Tips, Advice and How to Protect Your Digital Assets
Hey there and welcome. How’s your summer going? I can’t believe we are nearly back to school and autumn is upon us. Which then means Christmas. And Oreo Christmas puds! And this in turn means a lot of blog post planning and writing! It’s been three years now since I started the blog. It’s grown so much too, from a simple space for sharing fun food ideas, to a document of our lives with little B. When I think about it, there’s a LOT of stuff online that I own.
Trust Me, You’ll Have a Lot of Online Assets!
It’s not something I’ve really considered before but if I died, what on earth would happen to all that “stuff”?! And by stuff I mean my blog, my social accounts, my multiple email addresses, bank accounts, PayPal account, online storage, shopping, music – there’s loads! More importantly who would sort out all that stuff? By default I guess it would be the hubby but what could I do to get all my digital assets in order upfront?
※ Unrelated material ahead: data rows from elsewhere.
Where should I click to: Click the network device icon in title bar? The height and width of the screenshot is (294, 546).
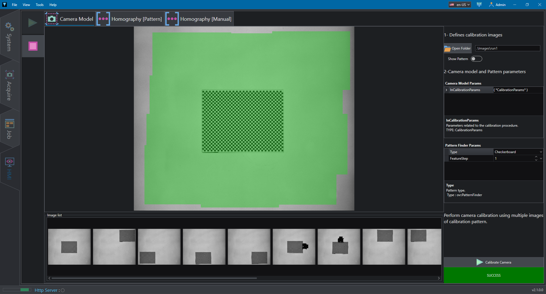479,5
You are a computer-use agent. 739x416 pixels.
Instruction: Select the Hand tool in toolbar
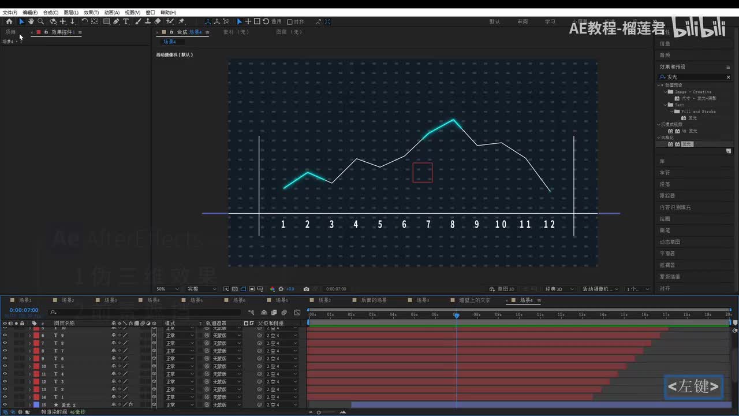(x=31, y=21)
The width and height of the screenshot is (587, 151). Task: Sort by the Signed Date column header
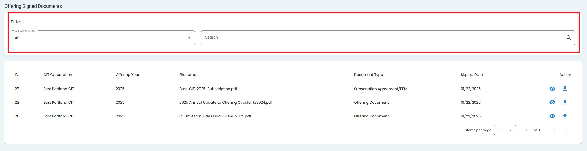point(471,75)
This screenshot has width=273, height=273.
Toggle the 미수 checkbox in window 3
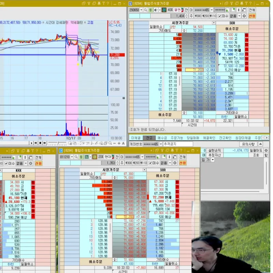[x=150, y=163]
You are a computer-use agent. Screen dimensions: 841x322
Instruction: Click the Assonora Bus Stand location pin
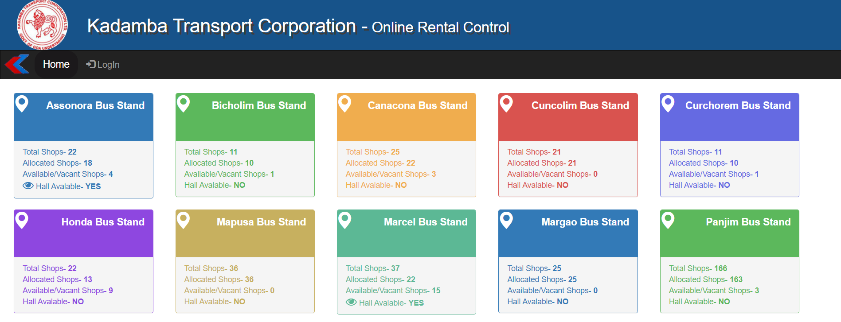[22, 104]
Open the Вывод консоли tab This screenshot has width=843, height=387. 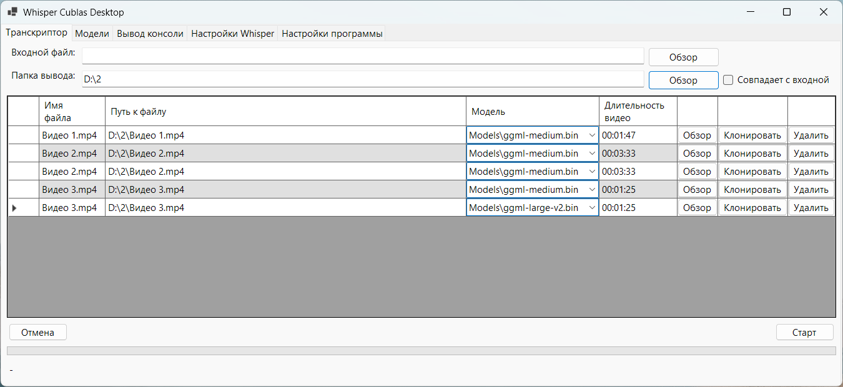tap(150, 34)
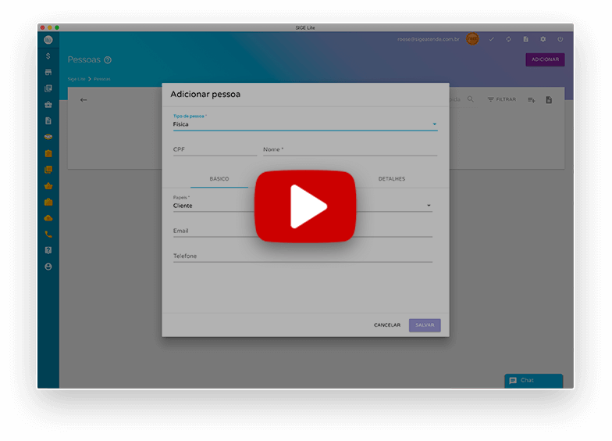Click the Telefone input field

[x=302, y=256]
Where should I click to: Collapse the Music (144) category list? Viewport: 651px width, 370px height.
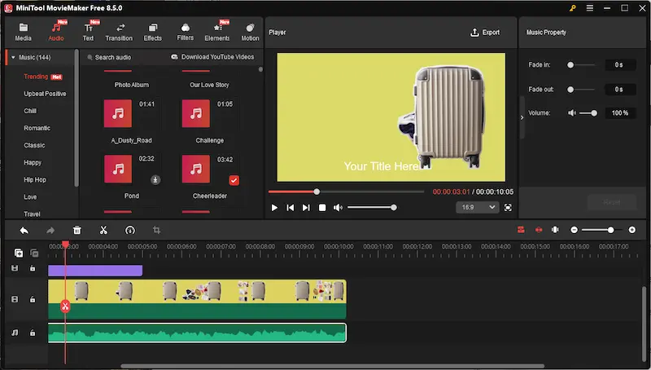click(13, 58)
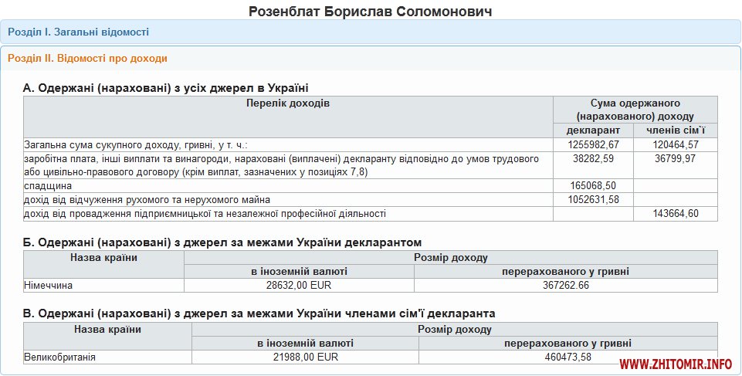This screenshot has height=376, width=742.
Task: Expand the Розділ I. Загальні відомості section
Action: click(x=79, y=32)
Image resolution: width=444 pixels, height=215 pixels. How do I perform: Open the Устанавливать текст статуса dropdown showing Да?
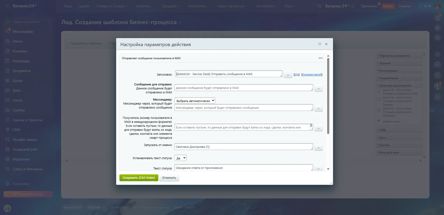(x=181, y=158)
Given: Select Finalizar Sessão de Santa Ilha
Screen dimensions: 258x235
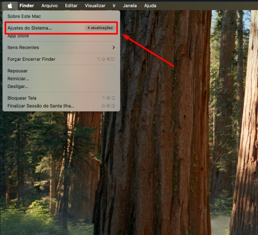Looking at the screenshot, I should coord(41,106).
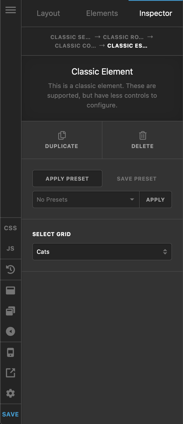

To put it bluntly, your digital assets would be stuck in limbo if you don’t specific what happens with them after you die. A morbid thought I know but just have a think for a few seconds about all the things you own online. Think about the amount of passwords and user names you keep track of.
How to Protect Your Digital Assets
Today I’m sharing with you a few tips on what you can do to protect your online legacy. And also, what you can do to help out your loved ones, if they had to deal with everything online on your behalf in the event you were to die. SunLife also has a handy digital legacy tool where you can specify your digital wishes. You can also read a bit more about what happens to your online accounts if you were to die.
Start With a List
As with everything, make a list of all the accounts you own, as well as devices – so think phones, tablets, laptops, smart TVs and games consoles. From this list, you can then start documenting user names and passwords.
Have a really good think because you probably have a larger digital footprint than you think. Remember to include anything like cloud storage and back up such as Google Drive and Dropbox. Also consider online accounts for managing household bills.
Like most people, you probably have a few email addresses. These often serve as backups for lost passwords. Make sure you record your email details and passwords, and don’t rely just on a work email to access online accounts. Think LinkedIn. Your work email may be disconnected pretty quickly.
Things like your PayPal, any crypto currency accounts, savings, pensions accounts all have a financial value. But also think about things that hold sentimental value such as photos. Even things like a blog or Instagram account with a large following will hold some kind of value.
Assign Your List
Once you have your list, decide who takes control of these accounts should you die. You can you trust to deal with all your online accounts?
You may want to give your assigned person some sort of instructions as well. For example if you have a Facebook account, do you want it closed down?
I know it isn’t overly cheerful but it’s probably a convo you want to have with loved ones at some point. These three tips are there to get you started.
Disclaimer: This is a collaborative post.